Quentin Dupieux : Oui, tout à fait et c’était voulu. J’avais fait le tour de mon voyage en Amérique. C’est mon sixième long métrage, mais le tout premier tourné en France.
ÉLC : Au poste! relate une garde à vue dans un poste de police alors qu’un inspecteur, joué par Benoît Poelvoorde, interroge le témoin d’un meurtre. Comment avez-vous géré la présence de l’acteur sur le plateau, lui qui a une personnalité disons très expansive?
QD : J’avais entendu de sales histoires sur Benoît par des gens du milieu qui tentaient d’ailleurs de me décourager de l’engager pour le film. On disait de lui qu’il était infernal, très compliqué, etc. En fait, j’ai compris rapidement comment ce garçon fonctionne. Dès qu’il s’ennuie sur un plateau, il fout le bordel. Heureusement, mon rythme de tournage est très rapide. Sur mon plateau, il y a très peu d’attente, car je m’occupe moi-même de la lumière et de l’image, alors ça a réglé le problème. Benoît tournait toute la journée, sans temps mort, et il a ainsi retrouvé le plaisir de jouer.
ÉLC : Votre film évoque les films policiers qui se faisaient en France dans les années 70 et aussi, bien évidemment, Garde à vue de Claude Miller pour l’aspect face à face et huis clos. On pense également pour l’humour absurde à Buffet froid de Bertrand Blier. Ce sont des comparaisons justes?
QD : Tout le monde me cite le film de Blier et c’est normal, j’ai grandi avec Buffet froid alors ça transparaît inévitablement. Mais il y a aussi l’influence du Père Noël est une ordure ou encore du Magnifique avec Belmondo. J’avais envie de faire de bons dialogues à la française comme dans ces films et Le Père Noël… a ce côté théâtral qu’Au poste! a aussi.
ÉLD : Parlons d’argent. Vos productions sont simples et efficaces. Vous faites beaucoup avec peu, non? Rêvez-vous d’un plus grand budget pour vos films?

Problème à résoudre - Recopiez mot pour mot le passage de l'entretien avec Quentin Dupieux qui commence aux mots « QD : Tout le » et s'arrête après les mots « poste! a aussi. ». Les lignes ci-dessous constituent un matériau distinct de l'entretien.

Données fournies -

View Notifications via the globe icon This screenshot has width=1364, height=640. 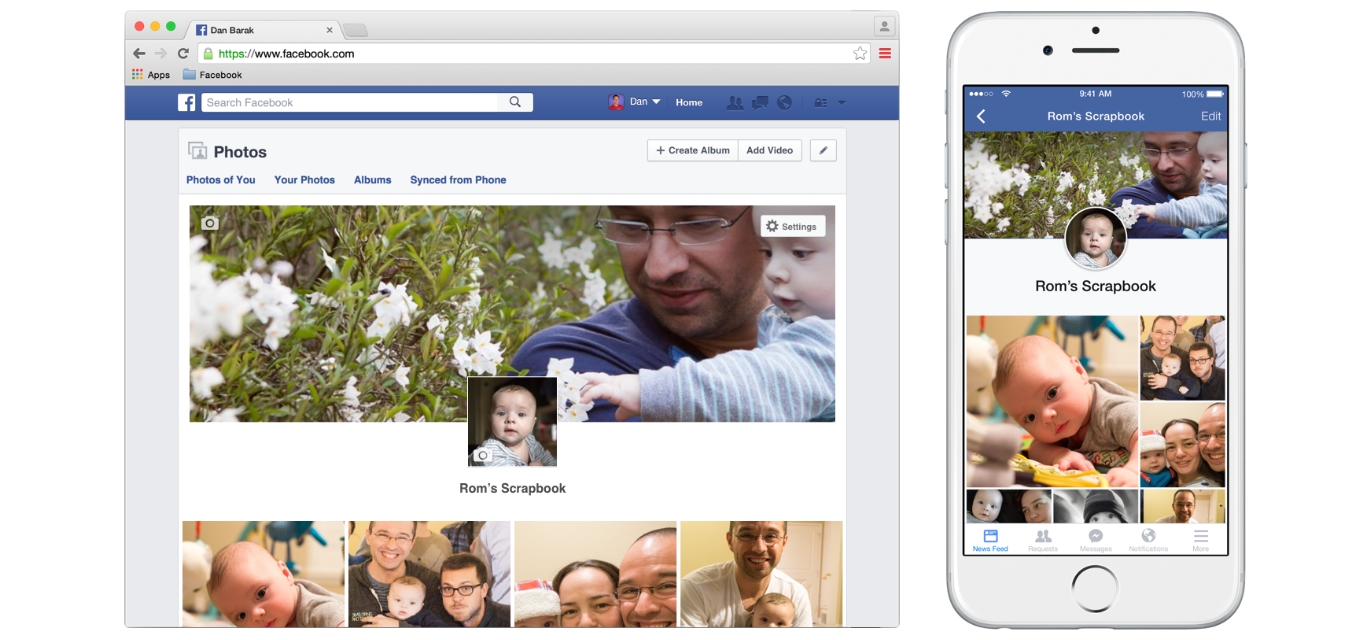[785, 102]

Corrigé de l'exercice -
QD : Tout le monde me cite le film de Blier et c’est normal, j’ai grandi avec Buffet froid alors ça transparaît inévitablement. Mais il y a aussi l’influence du Père Noël est une ordure ou encore du Magnifique avec Belmondo. J’avais envie de faire de bons dialogues à la française comme dans ces films et Le Père Noël… a ce côté théâtral qu’Au poste! a aussi.